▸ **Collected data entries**
___
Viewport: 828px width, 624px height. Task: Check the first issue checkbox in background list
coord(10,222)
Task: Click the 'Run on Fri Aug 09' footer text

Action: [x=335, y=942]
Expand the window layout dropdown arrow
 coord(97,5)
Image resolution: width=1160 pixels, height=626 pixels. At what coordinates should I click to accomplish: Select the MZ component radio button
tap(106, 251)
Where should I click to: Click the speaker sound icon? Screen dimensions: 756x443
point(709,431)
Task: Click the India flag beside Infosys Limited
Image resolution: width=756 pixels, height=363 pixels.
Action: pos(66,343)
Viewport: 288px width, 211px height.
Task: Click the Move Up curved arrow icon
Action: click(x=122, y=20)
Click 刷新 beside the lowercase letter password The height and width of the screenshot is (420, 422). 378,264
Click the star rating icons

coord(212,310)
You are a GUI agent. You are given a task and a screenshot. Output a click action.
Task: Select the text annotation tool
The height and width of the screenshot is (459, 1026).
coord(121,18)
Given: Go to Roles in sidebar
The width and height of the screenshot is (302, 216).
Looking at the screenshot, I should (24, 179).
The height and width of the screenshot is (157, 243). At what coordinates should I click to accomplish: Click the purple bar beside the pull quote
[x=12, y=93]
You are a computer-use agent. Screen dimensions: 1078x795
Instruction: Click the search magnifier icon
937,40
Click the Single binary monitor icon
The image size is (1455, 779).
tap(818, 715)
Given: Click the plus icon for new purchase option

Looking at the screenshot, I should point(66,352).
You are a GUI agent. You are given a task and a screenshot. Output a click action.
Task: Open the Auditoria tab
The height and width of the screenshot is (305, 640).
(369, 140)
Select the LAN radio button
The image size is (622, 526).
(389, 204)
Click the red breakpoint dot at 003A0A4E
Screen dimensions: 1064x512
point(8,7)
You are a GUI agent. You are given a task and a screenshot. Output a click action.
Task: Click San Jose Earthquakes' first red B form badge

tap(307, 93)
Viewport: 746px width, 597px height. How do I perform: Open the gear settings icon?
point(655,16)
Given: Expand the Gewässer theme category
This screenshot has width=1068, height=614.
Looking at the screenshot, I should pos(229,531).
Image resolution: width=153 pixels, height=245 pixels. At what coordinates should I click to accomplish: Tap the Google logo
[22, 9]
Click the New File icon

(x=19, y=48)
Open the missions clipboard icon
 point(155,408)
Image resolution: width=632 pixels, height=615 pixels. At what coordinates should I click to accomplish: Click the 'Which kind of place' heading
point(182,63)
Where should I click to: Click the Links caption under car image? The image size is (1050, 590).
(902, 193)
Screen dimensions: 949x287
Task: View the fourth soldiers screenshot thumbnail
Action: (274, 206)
___
▸ **REQUIRED WORK**
Copy the items word for word, starting at the very beginning and ending with the line that contains "Looking at the screenshot, I should point(66,352).", with that line included.

▸ **ANSWER TO THE PROBLEM**
Viewport: 828px width, 624px height. Task: Check the first issue checkbox in background list
coord(10,222)
Task: Click the 'Run on Fri Aug 09' footer text

Action: [x=335, y=942]
Expand the window layout dropdown arrow
 coord(97,5)
Image resolution: width=1160 pixels, height=626 pixels. At what coordinates should I click to accomplish: Select the MZ component radio button
tap(106, 251)
Where should I click to: Click the speaker sound icon? Screen dimensions: 756x443
point(709,431)
Task: Click the India flag beside Infosys Limited
Image resolution: width=756 pixels, height=363 pixels.
Action: pos(66,343)
Viewport: 288px width, 211px height.
Task: Click the Move Up curved arrow icon
Action: click(x=122, y=20)
Click 刷新 beside the lowercase letter password The height and width of the screenshot is (420, 422). 378,264
Click the star rating icons

coord(212,310)
You are a GUI agent. You are given a task and a screenshot. Output a click action.
Task: Select the text annotation tool
The height and width of the screenshot is (459, 1026).
coord(121,18)
Given: Go to Roles in sidebar
The width and height of the screenshot is (302, 216).
Looking at the screenshot, I should (24, 179).
The height and width of the screenshot is (157, 243). At what coordinates should I click to accomplish: Click the purple bar beside the pull quote
[x=12, y=93]
You are a computer-use agent. Screen dimensions: 1078x795
Instruction: Click the search magnifier icon
937,40
Click the Single binary monitor icon
The image size is (1455, 779).
tap(818, 715)
Given: Click the plus icon for new purchase option

Looking at the screenshot, I should point(66,352).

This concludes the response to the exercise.